Case Name: Vita Food Products, Inc., et al., Appellants, v. A. Epstein & Sons, Inc., et al., Respondents, et al., Defendants; A. Epstein & Sons, Inc., et al., Third-Party Plaintiffs, v. Sherry 49th Street Construction Corp. et al., Third-Party Defendants; A. Epstein & Sons, Inc., et al., Second Third-Party Plaintiffs-Respondents, v. City of New York et al., Second Third-Party Defendants-Appellants, et al., Second Third-Party Defendant
Court: New York Supreme Court, Appellate Division
Jurisdiction: New York
Decision Date: 1976-04-01
Citations: 52 A.D.2d 522
Docket Number: 
Parties: Vita Food Products, Inc., et al., Appellants, v A. Epstein & Sons, Inc., et al., Respondents, et al., Defendants. A. Epstein & Sons, Inc., et al., Third-Party Plaintiffs, v Sherry 49th Street Construction Corp. et al., Third-Party Defendants. A. Epstein & Sons, Inc., et al., Second Third-Party Plaintiffs-Respondents, v City of New York et al., Second Third-Party Defendants-Appellants, et al., Second Third-Party Defendant.
Judges: 
Reporter: Appellate Division Reports
Volume: 52
Pages: 522–522

Head Matter:
Vita Food Products, Inc., et al., Appellants, v A. Epstein & Sons, Inc., et al., Respondents, et al., Defendants. A. Epstein & Sons, Inc., et al., Third-Party Plaintiffs, v Sherry 49th Street Construction Corp. et al., Third-Party Defendants.
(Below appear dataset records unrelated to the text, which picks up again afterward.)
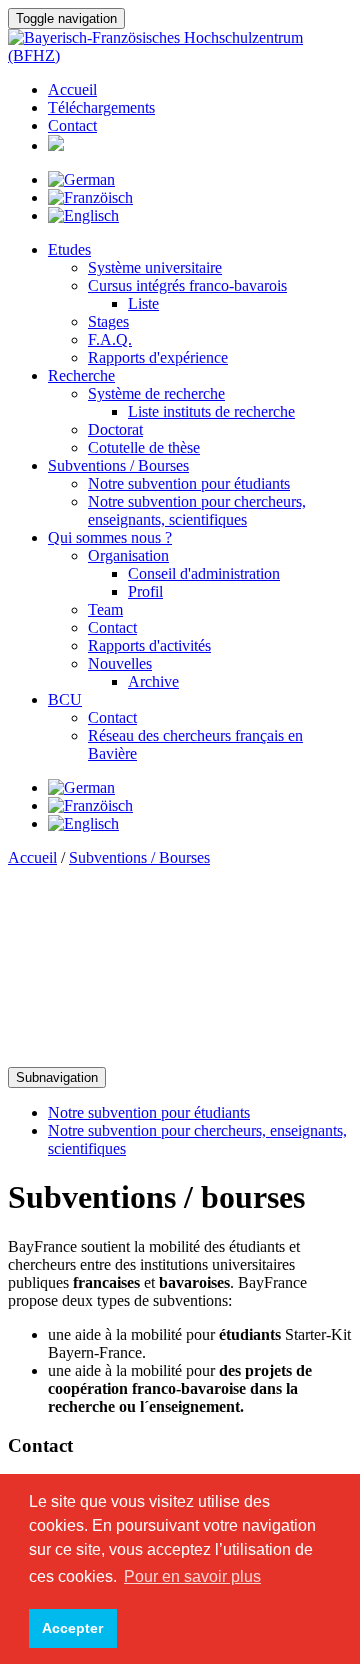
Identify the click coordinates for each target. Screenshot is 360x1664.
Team (105, 609)
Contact (72, 125)
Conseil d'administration (204, 573)
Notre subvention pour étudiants (189, 483)
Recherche (81, 375)
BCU (65, 699)
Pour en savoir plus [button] (192, 1576)
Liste (143, 303)
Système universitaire (155, 267)
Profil (145, 591)
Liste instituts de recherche (211, 411)
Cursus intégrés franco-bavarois (187, 285)
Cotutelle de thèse (144, 447)
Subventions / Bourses (118, 465)
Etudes (69, 249)
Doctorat (115, 429)
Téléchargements (101, 107)
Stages (108, 321)
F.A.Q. (110, 339)
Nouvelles (120, 663)
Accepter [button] (72, 1628)
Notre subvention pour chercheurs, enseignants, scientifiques (197, 510)
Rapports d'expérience (158, 357)
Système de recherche (156, 393)
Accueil (72, 89)
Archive (153, 681)
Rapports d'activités (149, 645)
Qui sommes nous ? (110, 537)
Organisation (128, 555)
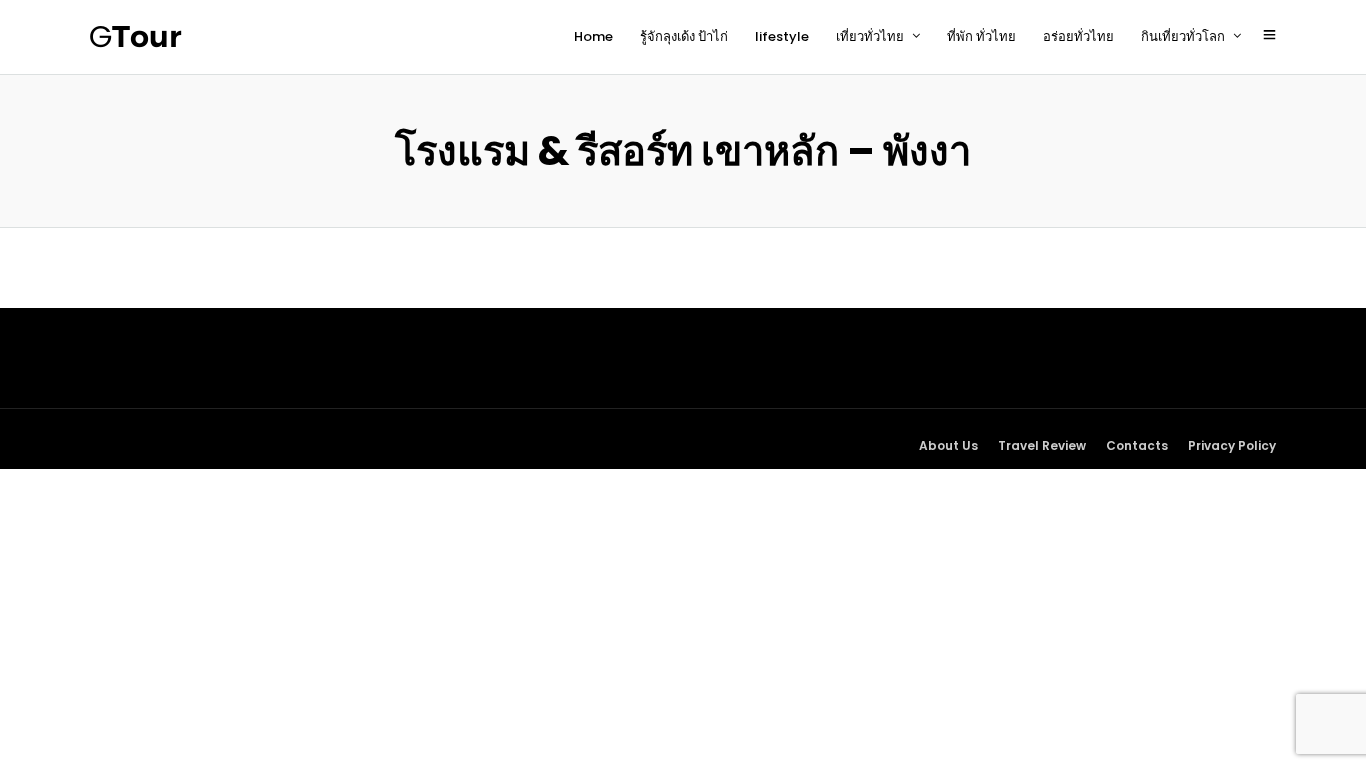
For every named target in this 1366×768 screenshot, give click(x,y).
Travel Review (1042, 445)
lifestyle (782, 36)
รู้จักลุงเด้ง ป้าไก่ (684, 36)
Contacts (1137, 445)
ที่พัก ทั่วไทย (981, 36)
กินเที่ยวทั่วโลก (1183, 36)
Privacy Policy (1232, 445)
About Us (948, 445)
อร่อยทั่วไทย (1078, 36)
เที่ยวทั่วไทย (870, 36)
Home (593, 36)
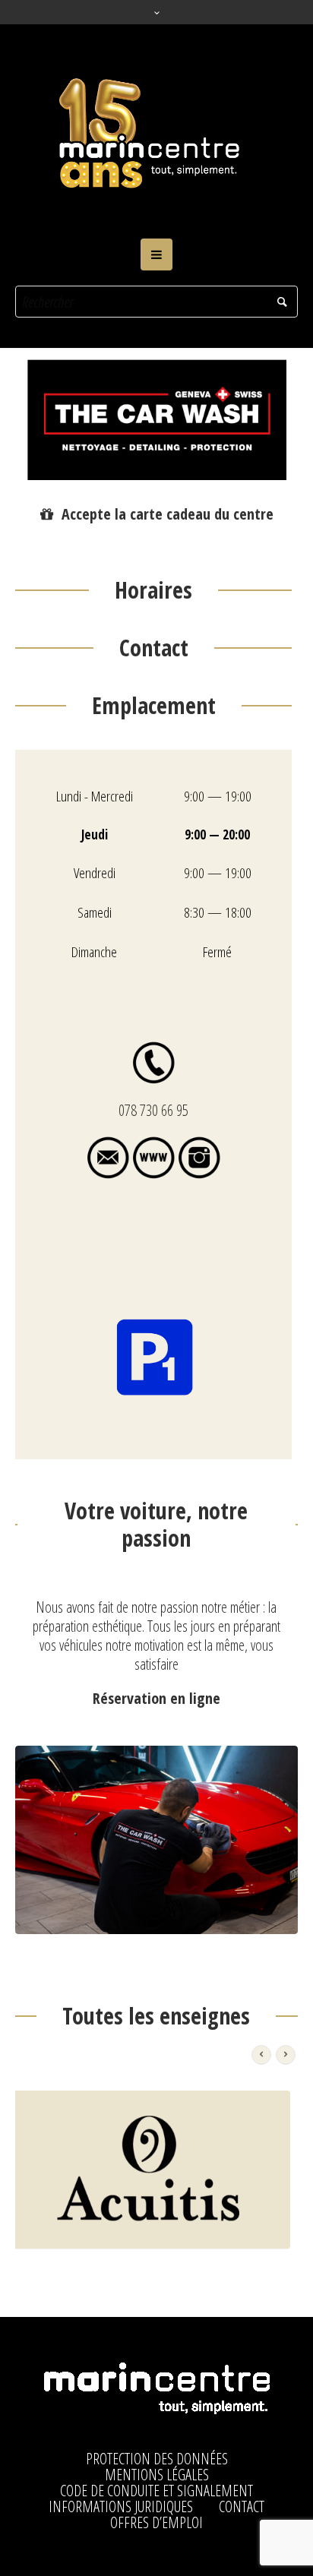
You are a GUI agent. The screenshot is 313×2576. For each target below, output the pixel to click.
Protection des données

A. Epstein & Sons, Inc., et al., Second Third-Party Plaintiffs-Respondents, v City of New York et al., Second Third-Party Defendants-Appellants, et al., Second Third-Party Defendant.

Opinion:
Order entered in the Supreme Court, New York County, on December 4, 1975, denying plaintiffs' and second third-party defendants' motions to dismiss the third-party complaint, modified, on the law and the facts and in the exercise of discretion, so as to dismiss the third-party complaint without prejudice, pursuant to CPLR 1010 and otherwise affirmed, without costs or disbursements. This action for damages against the defendants for breach of contract and professional malpractice of architects-engineers was commenced in July, 1972. The defendants waited until June, 1975 to serve their third-party complaint. At best, the impleader complaint involves only a few of the multifold issues pending in the main action. It would be unfair to involve the third-party defendants in all the main action issues, most of which are extraneous to them. We find no justification for delaying the service of the impleader complaint until after the note of issue and statement of readiness had been filed in the main action and at the eve of trial. The defendants have known since the commencement of the main action and before, of plaintiffs' claims in regard to defendants' actions and the third parties' role therein. To allow impleader at this late date would result in either prejudice to the plaintiffs by the necessary delay to allow the impleaded defendants to engage in discovery and examine prior voluminous disclosure or, in the alternative, it would severely prejudice the third-party defendants to press the case to trial without giving them the opportunity of such discovery. In these circumstances, severance was the least relief that the court below should have granted. (Cf. Todd v Gull Contr. Co., 22 AD2d 904.) Concur— Capozzoli, Lane and Nunez, JJ.; Kupferman, J. P., dissents and would affirm on the opinion of Asch, J.